Here /a/(forward and the backslash is the start and end of a regular expression in Javascript) is a regular expression and matches the character “a” in the string “want”. But there are two more occurrences of the same character and it was not matched. If you want to do a global search and find all the occurrences of the regular expression, you need to turn on the Global flag from the right corner drop-down menu. Once the flag is turned on, you will see the following output:

global flag turned on

Let’s try another one, write a regular expression that will search the word “play” in the sentence:

I want to buy a PlayStation to play exclusive games and experience smooth gameplay.

Here is the result:

Did you notice something in the above search result? The regex failed to match “Play” in the word PlayStation. The regex is case-sensitive and to change this you need to turn on the case-insensitive flag from the right drop-down menu. Now the result you will get will be like following:

case-insensitive

Now let’s talk about metacharacters, a character with special meaning is a metacharacter. Metacharacters can be used to transform literal characters into powerful expressions. There are only a few metacharacters for you to learn. Let’s understand some of them with examples.

Wildcard Metacharacter

This metacharacter is most commonly used in the regex. It is denoted with a .(dot) symbol. It matches any character except for a new line. Let’s try it out, put a .(dot) symbol in the expression section and type anything in the text section in the RegExr site. You will see the following result:

wildcard metacharacter

As you can see above, it matches all the characters in the sentence. Now write a regular expression which matches get, got and git. Now to solve such a problem let’s break the solution into steps:

  1. Open RegExr and write those three words in the text section.
  2. Search what are the common characters in each word? The common characters are g and t. Write those characters in the Expression section first.
  3. As you have learned that wildcard metacharacter matches any single character. Put it in the middle of g and t in the expression section. Now all three words are highlighted.

Try out

Add the word great to the Text section and see if it gets highlighted? No, it didn’t because of the wildcard matches only a single character, it’s something important to remember. If you want to match the word great, you need to use /g…t/ as the regex. In the upcoming series, you will learn about repetition and how to avoid repeated adding of the wildcard metacharacter for every character in the word.
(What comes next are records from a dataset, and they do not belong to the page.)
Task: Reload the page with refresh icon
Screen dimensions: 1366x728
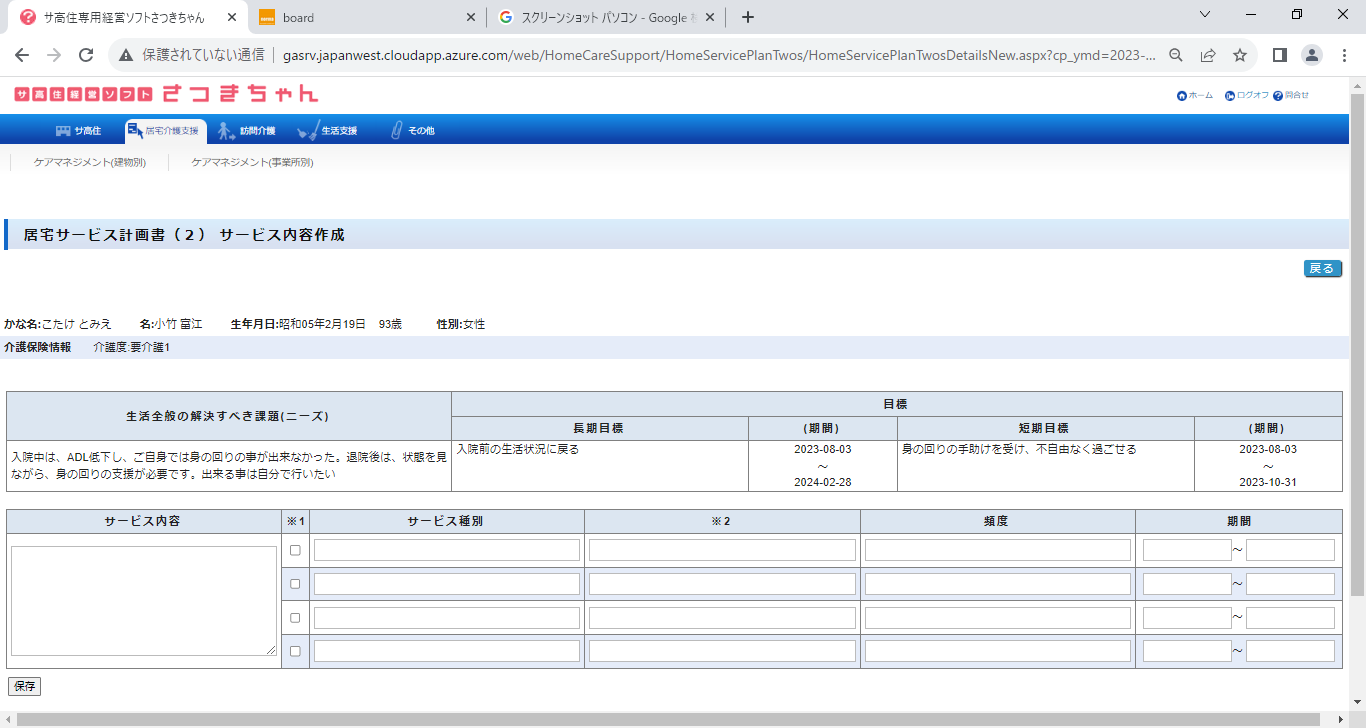Action: [86, 55]
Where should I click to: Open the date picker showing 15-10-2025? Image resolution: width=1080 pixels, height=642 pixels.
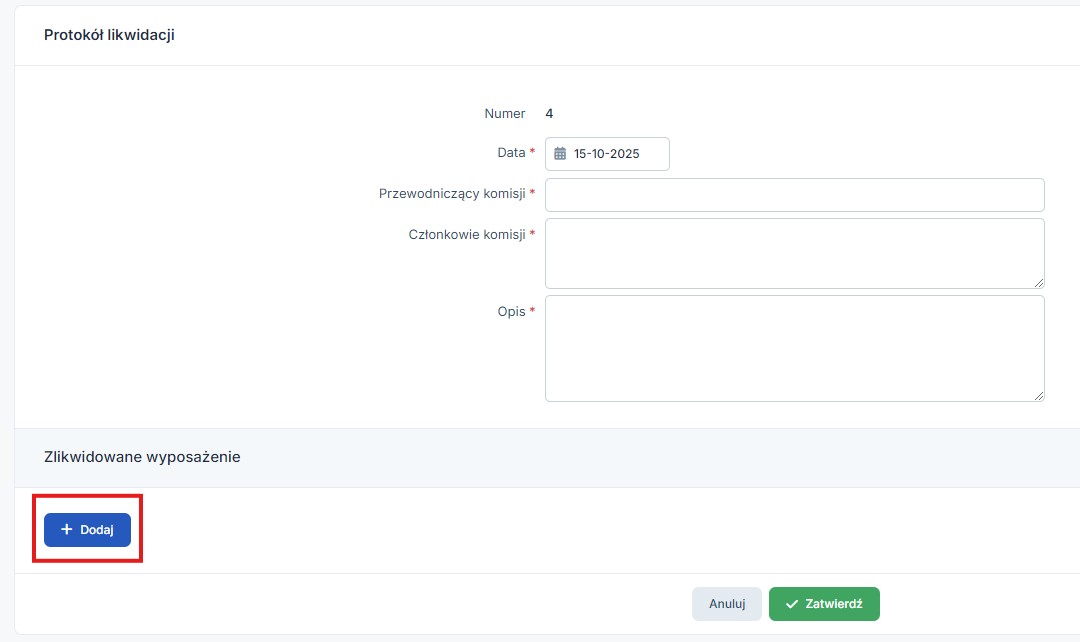point(607,154)

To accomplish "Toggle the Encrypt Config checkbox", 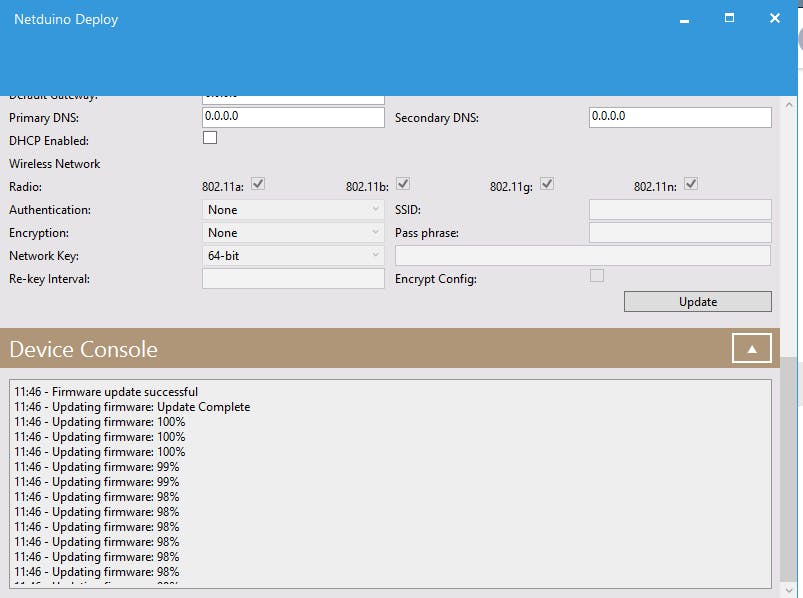I will (596, 275).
A common mistake with wildcard

It’s probably the most common metacharacter that’s going to be used and it’s also the most common mistake that people make. Open regexr and write 109, 159 and 1.9 in the Text section. Now, write a regular expression that matches 1.9 only.
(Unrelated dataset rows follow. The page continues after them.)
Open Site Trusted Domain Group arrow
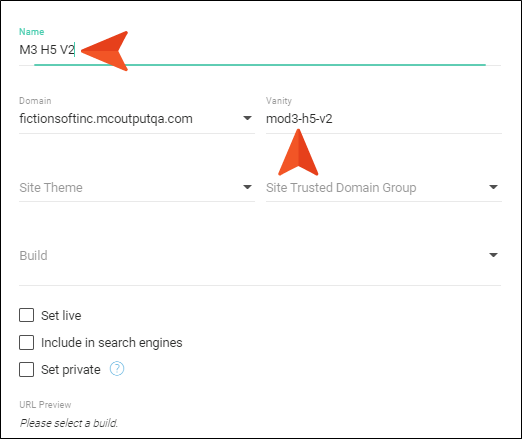The image size is (522, 439). coord(493,187)
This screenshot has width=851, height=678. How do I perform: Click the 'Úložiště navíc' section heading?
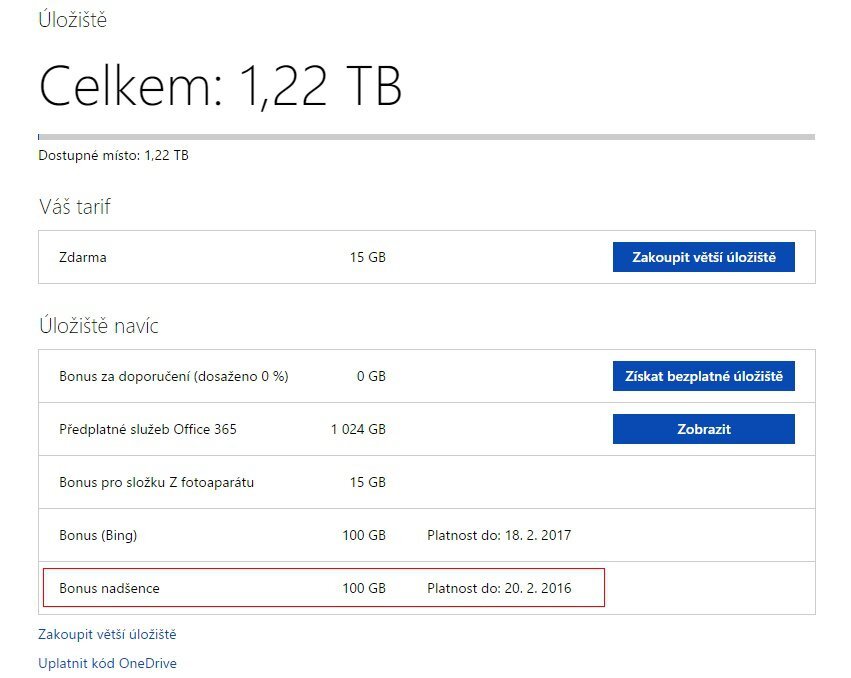tap(98, 326)
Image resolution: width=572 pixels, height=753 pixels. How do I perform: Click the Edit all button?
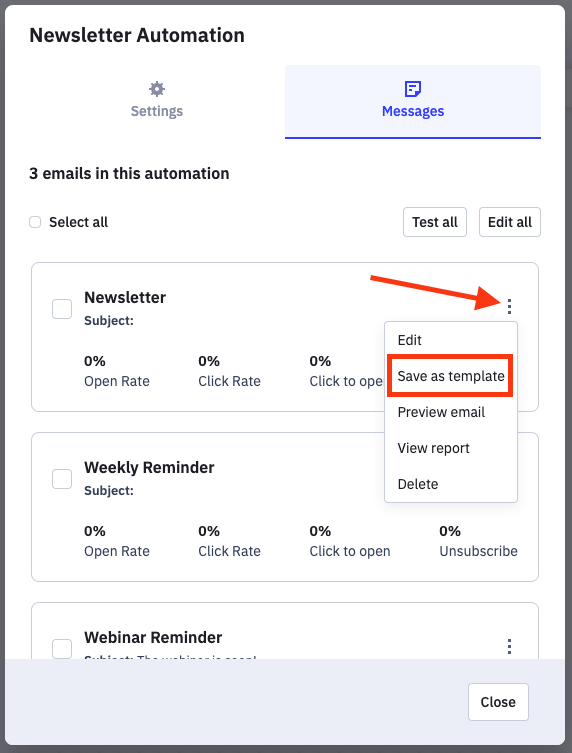coord(510,222)
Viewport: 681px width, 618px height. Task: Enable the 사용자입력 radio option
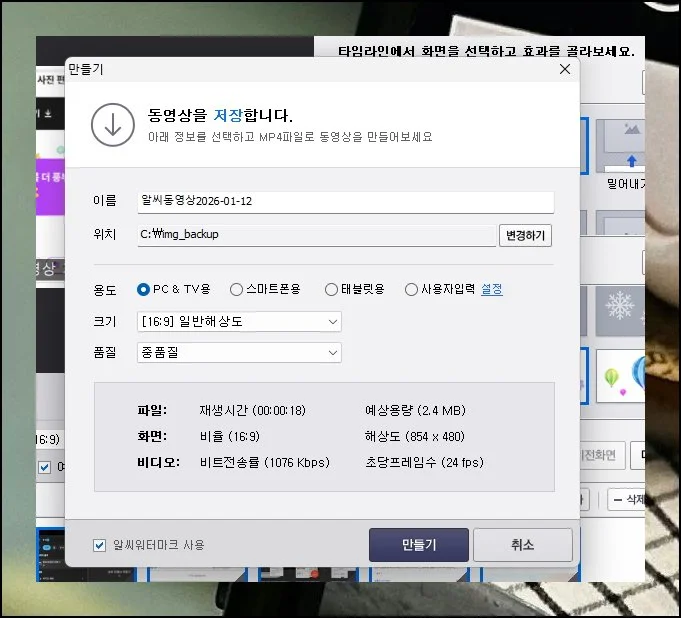[411, 290]
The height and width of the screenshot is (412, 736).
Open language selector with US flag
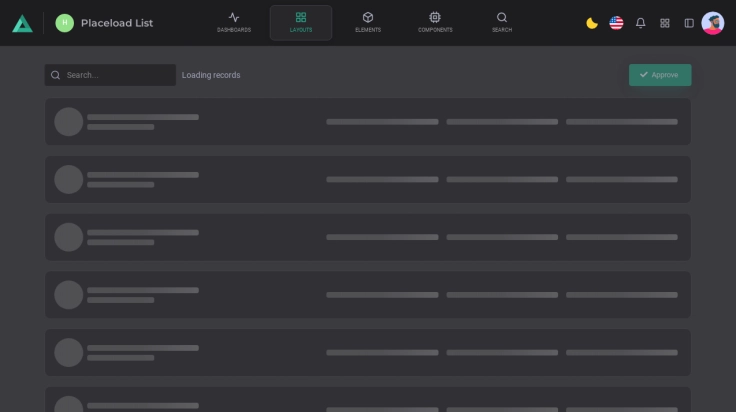click(x=616, y=23)
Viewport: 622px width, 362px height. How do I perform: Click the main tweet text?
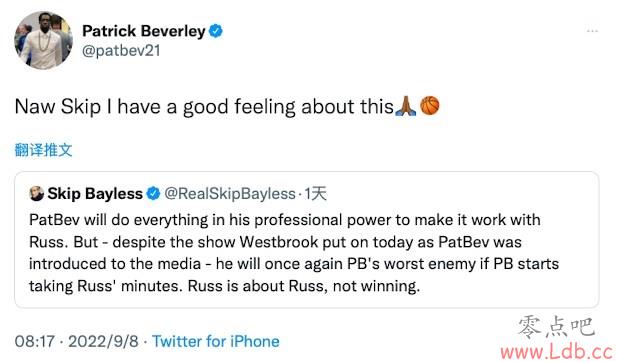click(x=227, y=107)
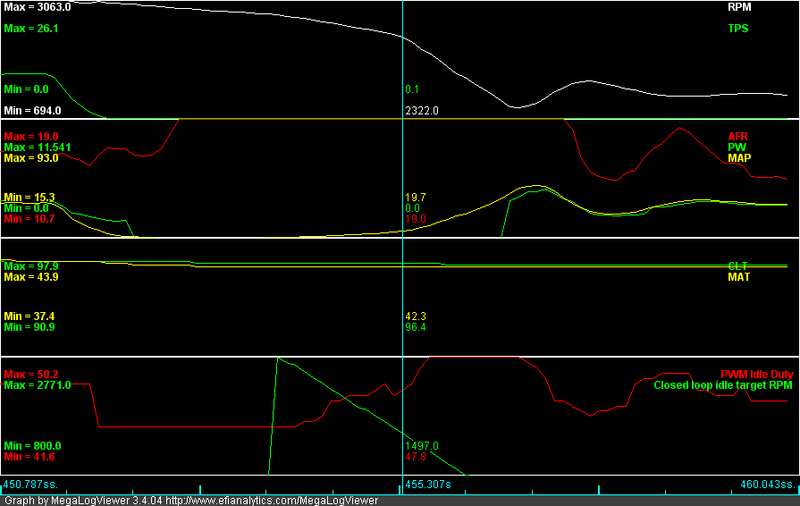Click the Max = 97.9 CLT readout
Viewport: 800px width, 506px height.
(31, 266)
It’s easy and you will most probably end up writing /1.9/ as the regex. But did you notice something, it matched 1.1 including 109 and 159. Do you know why? Here .(dot) is a wildcard metacharacter and matches any character between 1 and 9. To solve this problem, you will escape the .(dot) to make it behave like a literal character instead of a wildcard metacharacter. We will talk more about escaping characters in a later section. Now add a backslash(metacharacter) in front of the .(dot) in the regex. Now it will only match 1.9 instead of matching all the other numbers.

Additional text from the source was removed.